The leaves of Aloe vera are harvested and filleted, then the juice and minerals from inside the leaf are extracted. Aloe is well-known for its calming and hydrating properties, as well as adaptogenic benefits–it helps the body to resist stress. Aloe can be notoriously difficult to formulate with and from my own experience, it likes to turn formulas brown due to its high mineral content. A chelating agent is often necessary to prevent this.
Mangifera Indica (Mango) Seed Butter
The Mangifera indica tree is native to India. The mango kernels are pressed and the fat is extracted in the form of a pale yellow, semi-solid butter. It leaves the skin with a soft, non-greasy after-feel. The butter contains high levels of oleic acid, which absorbs into the skin to keep hydrated for long periods of time.

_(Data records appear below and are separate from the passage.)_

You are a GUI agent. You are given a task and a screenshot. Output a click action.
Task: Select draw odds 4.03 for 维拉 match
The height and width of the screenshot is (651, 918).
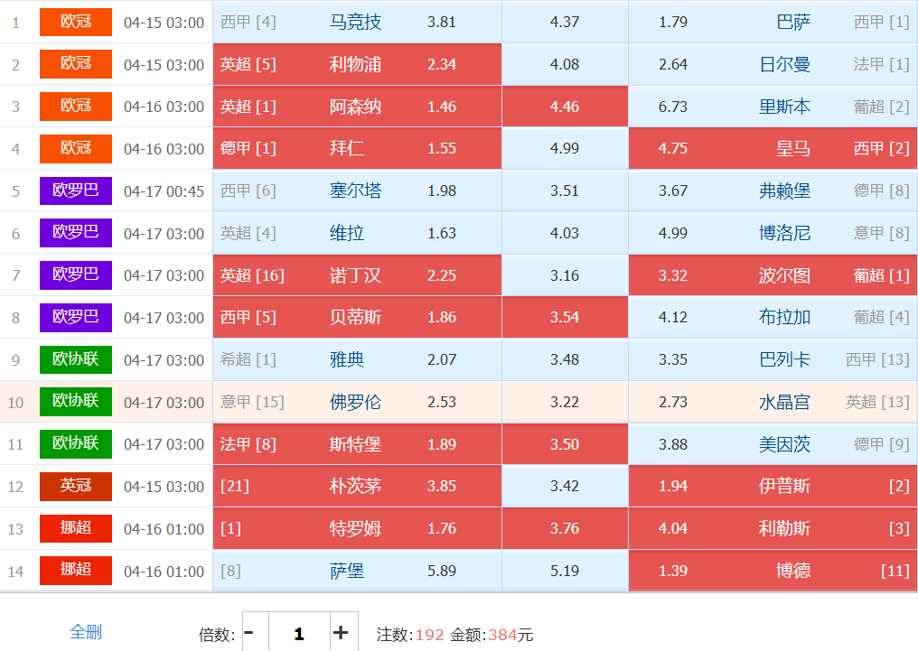pyautogui.click(x=565, y=233)
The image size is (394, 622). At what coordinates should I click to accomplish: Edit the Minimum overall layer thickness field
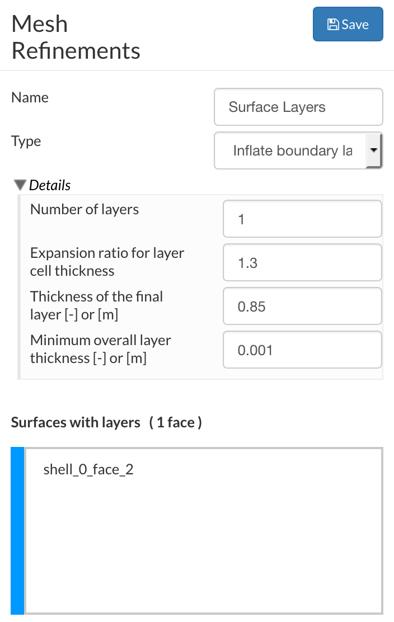click(302, 350)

Butyrospermum Parkii (Shea) Butter
The shea tree is native to Africa. It it produces small green shea fruit that can be eaten. Inside the fruit is the shea nut, which like most kinds of butter in this formula, contains high levels of oleic and stearic acid.
The levels of these two fatty acids change the physical properties of the butter; higher stearic acid levels can make the butter firmer. Depending on the area where the shea tree is grown, the fatty acid component can vary and the physical properties of the butter can differ. Shea butter is commonly used in intensive nourishing treatments for dry, cracked skin.
Vitamin E, or tocopherol, is a powerful antioxidant that combats free radicals and pollutants. Natural oils and butter tend to go rancid quickly, causing discoloration and malodor, so it is common to see antioxidants used in natural formulas to protect the ingredients.
This is a clear, crystalline solid that is a sweet-tasting alternative to sugar. It is commonly used in toothpaste as it provides a pleasant flavor but causes fewer cavities. In lip balm, it is used to provide a sweet taste.
I have a drawer at home just for lip products (which is full, by the way) and as an avid user, I can pick out a good formula. I was concerned about this formula due to the high amount of natural ingredients–I tend to use a synthetic-based lip balm for better glide and pay-off. When I first tried the FRUU.. lip balm, there was some resistance in the application where I felt a slight drag but this soon loosened up and I received the correct pay-off.
Once the product had been rolled over the lips a couple of times, the pay-off was great and left a good layer of nourishing balm. The stick is a pale, yellow-colored wax (the brand claim to use no artificial colors) and leaves a translucent, matte appearance on the lips. The product smells great and tastes of delicious cherries. It soothes cracked, dry lips to soften and smooth the skin.
After wearing the product for several hours I noticed my lips were smooth, the appearance of dry skin had significantly diminished and there was still a gentle layer of product there, protecting my lips. I carried the lip balm in my pocket for a few hours and even though my body temperature had warmed the stick, it was still in a firm solid state, so once reapplied, it didn’t soften and damage the product.
I found this lip balm in a health store but it’s also available online for £3, which I feel is an affordable price for all.
Disclaimer: This article was produced in the UK and therefore the INCI listing and INCI names comply with European labeling requirements.